### Exercise goal
Transcribe the data that follows in full. Leave out the pictures.

### Dataset entries
___

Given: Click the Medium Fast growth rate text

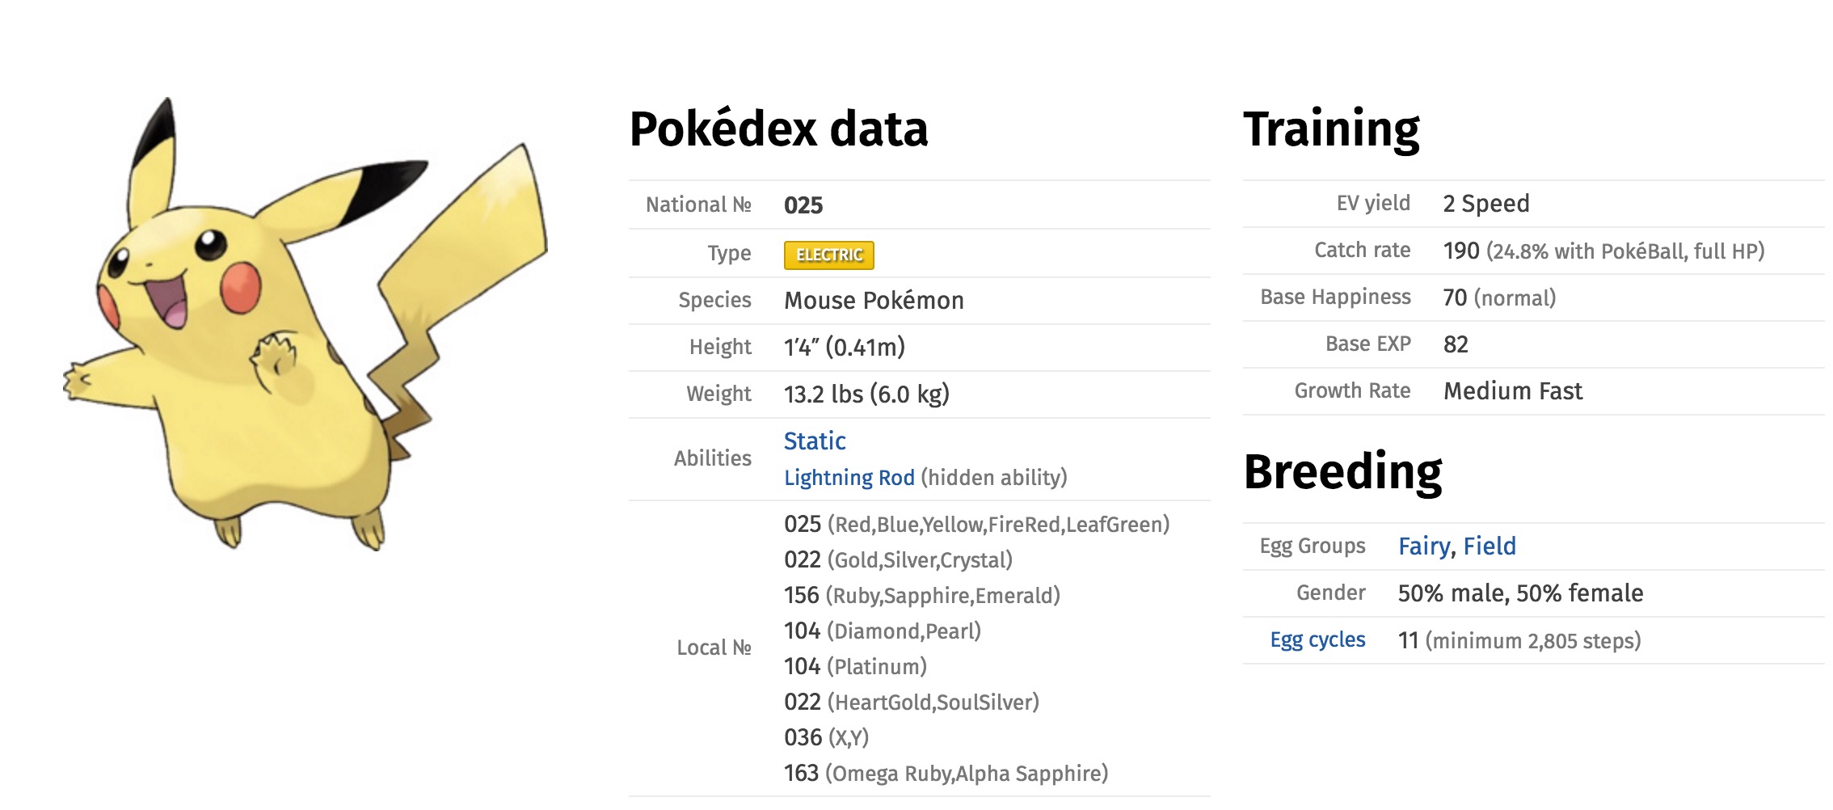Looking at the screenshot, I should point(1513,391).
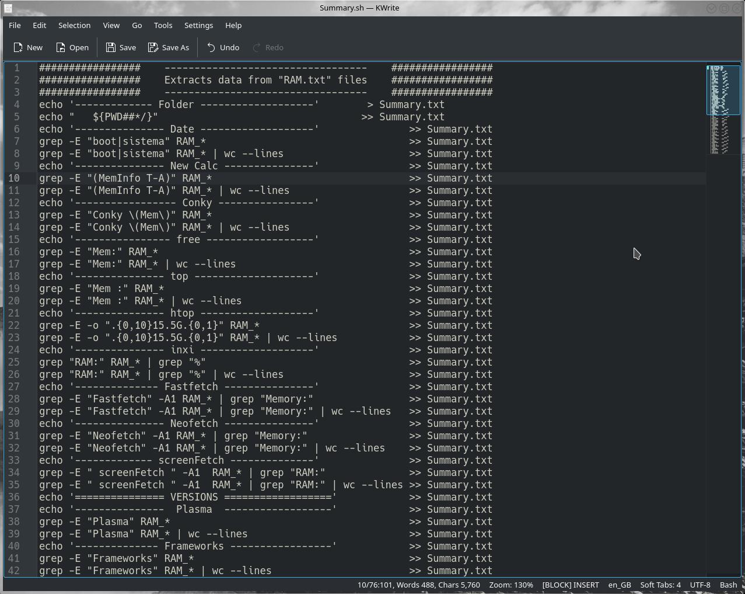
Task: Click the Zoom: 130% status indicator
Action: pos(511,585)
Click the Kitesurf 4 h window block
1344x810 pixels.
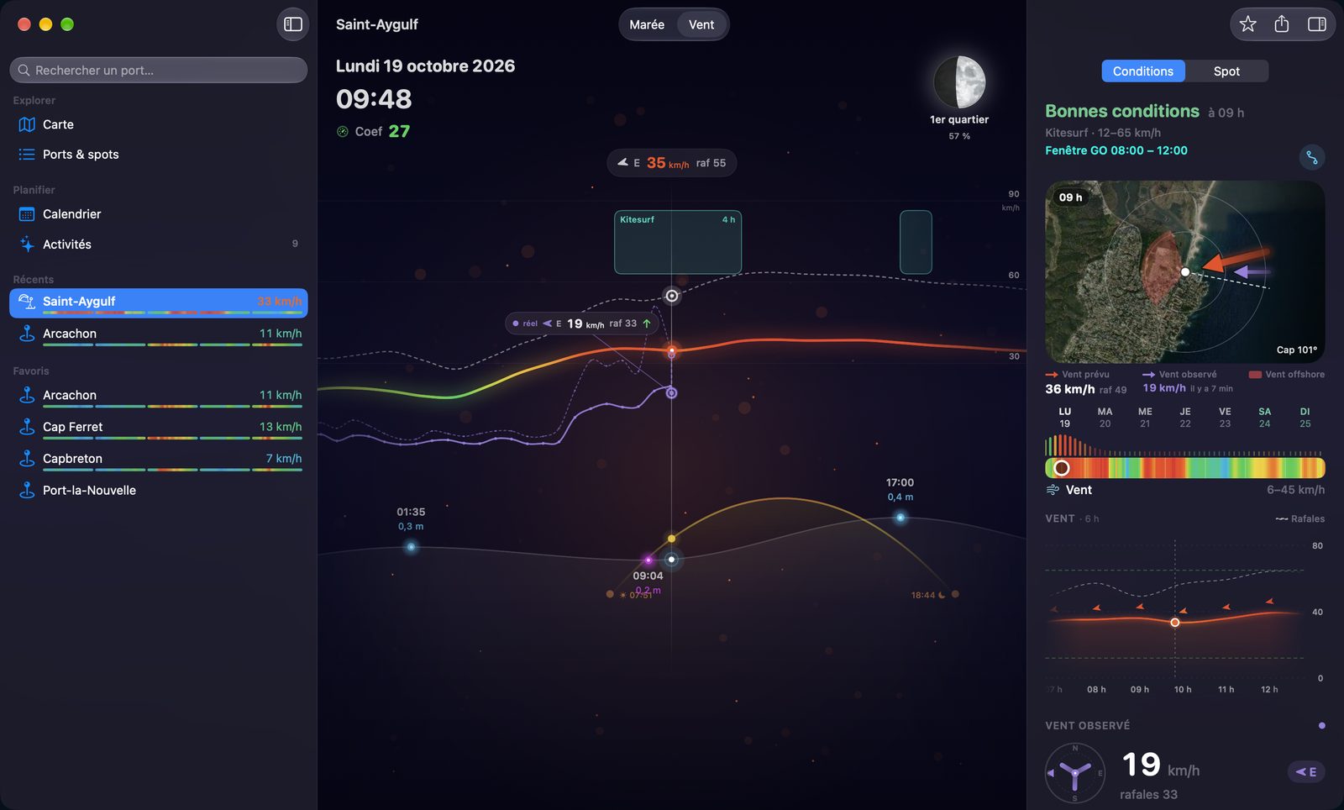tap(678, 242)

___

### Problem solution
Given: Click the Medium Fast growth rate text

Looking at the screenshot, I should point(1513,391).
Task: Click the Zoom: 130% status indicator
Action: pos(511,585)
Click the Kitesurf 4 h window block
1344x810 pixels.
tap(678, 242)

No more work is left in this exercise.